Behaviorist conditioning (I’m weary of this one, since it seems pretty symmetric.)
Level 3: Dialogue
The above approach only has a limited range of application, in that it can only work in situations where there are degrees of freedom in one’s affect to a stimulus or situation. In many cases, you might go in and try to change the affect around something from the top-down, and some part of you will object, or you will temporarily change the affect, but it will get “kicked out” later.
This is because your affects are typically not arbitrary. Rather they are the result of epistemic processes that are modeling the world and the impact of circumstances on your goals.

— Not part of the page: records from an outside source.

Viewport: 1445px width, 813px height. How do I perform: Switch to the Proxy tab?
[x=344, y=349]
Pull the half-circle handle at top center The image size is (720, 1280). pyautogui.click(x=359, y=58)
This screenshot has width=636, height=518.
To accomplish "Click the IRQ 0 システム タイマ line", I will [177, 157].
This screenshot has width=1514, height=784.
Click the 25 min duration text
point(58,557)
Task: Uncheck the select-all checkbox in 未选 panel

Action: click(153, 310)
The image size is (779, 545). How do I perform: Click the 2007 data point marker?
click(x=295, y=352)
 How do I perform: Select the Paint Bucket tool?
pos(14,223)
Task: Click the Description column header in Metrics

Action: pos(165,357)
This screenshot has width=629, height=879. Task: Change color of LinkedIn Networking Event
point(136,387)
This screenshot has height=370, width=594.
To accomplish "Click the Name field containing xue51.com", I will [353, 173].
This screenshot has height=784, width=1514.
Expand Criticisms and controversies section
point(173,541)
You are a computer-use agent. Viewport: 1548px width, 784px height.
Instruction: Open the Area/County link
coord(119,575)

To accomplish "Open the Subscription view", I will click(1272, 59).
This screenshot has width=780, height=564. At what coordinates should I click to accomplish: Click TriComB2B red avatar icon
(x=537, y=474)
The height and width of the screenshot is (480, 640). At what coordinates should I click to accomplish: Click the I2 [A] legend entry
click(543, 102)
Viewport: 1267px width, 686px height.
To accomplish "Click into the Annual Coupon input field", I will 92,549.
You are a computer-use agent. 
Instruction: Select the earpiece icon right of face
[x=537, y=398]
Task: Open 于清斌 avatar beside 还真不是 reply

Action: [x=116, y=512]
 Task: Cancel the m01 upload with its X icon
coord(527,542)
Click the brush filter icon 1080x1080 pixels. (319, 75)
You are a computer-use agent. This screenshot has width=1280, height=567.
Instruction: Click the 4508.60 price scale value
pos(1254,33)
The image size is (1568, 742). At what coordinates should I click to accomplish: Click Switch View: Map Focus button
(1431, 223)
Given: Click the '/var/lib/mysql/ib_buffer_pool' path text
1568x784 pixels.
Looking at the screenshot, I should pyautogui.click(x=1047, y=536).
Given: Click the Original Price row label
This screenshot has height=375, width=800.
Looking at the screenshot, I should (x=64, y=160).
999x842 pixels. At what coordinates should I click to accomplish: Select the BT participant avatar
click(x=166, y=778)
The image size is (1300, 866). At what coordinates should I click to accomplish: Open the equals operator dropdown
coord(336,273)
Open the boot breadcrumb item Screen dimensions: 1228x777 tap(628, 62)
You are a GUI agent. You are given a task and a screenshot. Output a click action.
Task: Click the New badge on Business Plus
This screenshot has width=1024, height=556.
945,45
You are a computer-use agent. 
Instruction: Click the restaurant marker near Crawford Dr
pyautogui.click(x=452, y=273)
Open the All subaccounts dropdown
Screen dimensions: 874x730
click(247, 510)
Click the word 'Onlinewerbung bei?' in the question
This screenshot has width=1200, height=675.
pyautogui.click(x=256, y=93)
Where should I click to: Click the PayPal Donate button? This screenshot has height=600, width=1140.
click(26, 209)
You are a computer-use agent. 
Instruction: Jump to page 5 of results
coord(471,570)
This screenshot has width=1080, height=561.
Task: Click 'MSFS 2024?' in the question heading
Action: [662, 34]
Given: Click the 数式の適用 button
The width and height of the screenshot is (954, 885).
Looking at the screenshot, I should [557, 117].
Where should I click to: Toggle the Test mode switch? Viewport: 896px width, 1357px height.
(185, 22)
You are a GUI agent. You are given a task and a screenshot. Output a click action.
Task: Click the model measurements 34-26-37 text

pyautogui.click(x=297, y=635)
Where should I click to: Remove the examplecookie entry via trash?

When this is the case, you’ll need to do some form of dialogue, which either updates a model of some objecting part, or modifieds the recommended strategy / affect to accommodate the objection, or find some other third option.
This can take the form of
Focusing
IDC
IFS
CT debugging
The most extreme instance of “some part has an objection” is when there is some relevant trauma somewhere in the system. Sort of by definition, this means that you’ll have an extreme objection to some possible behavior or affect changes, because that part of the state space is marked as critically bad.
Junk Drawer
As I noted, this schema describes top-down behavior change. It does not include cases where there is a problem, but you don’t have much of a sense what the problem is and/or how to approach it. For those kinds of bugs you might instead start with Focusing, or with a noticing regime.
For related reasons, this is super not relevant to blindspots.
I’m also neglecting environmental interventions, both those that simply redirect your attention (like a TAP), and those that shift the affect around an activity (like using social pressure to get yourself to do stuff, via coworking for instance). I can’t think of an environmental version of level 3.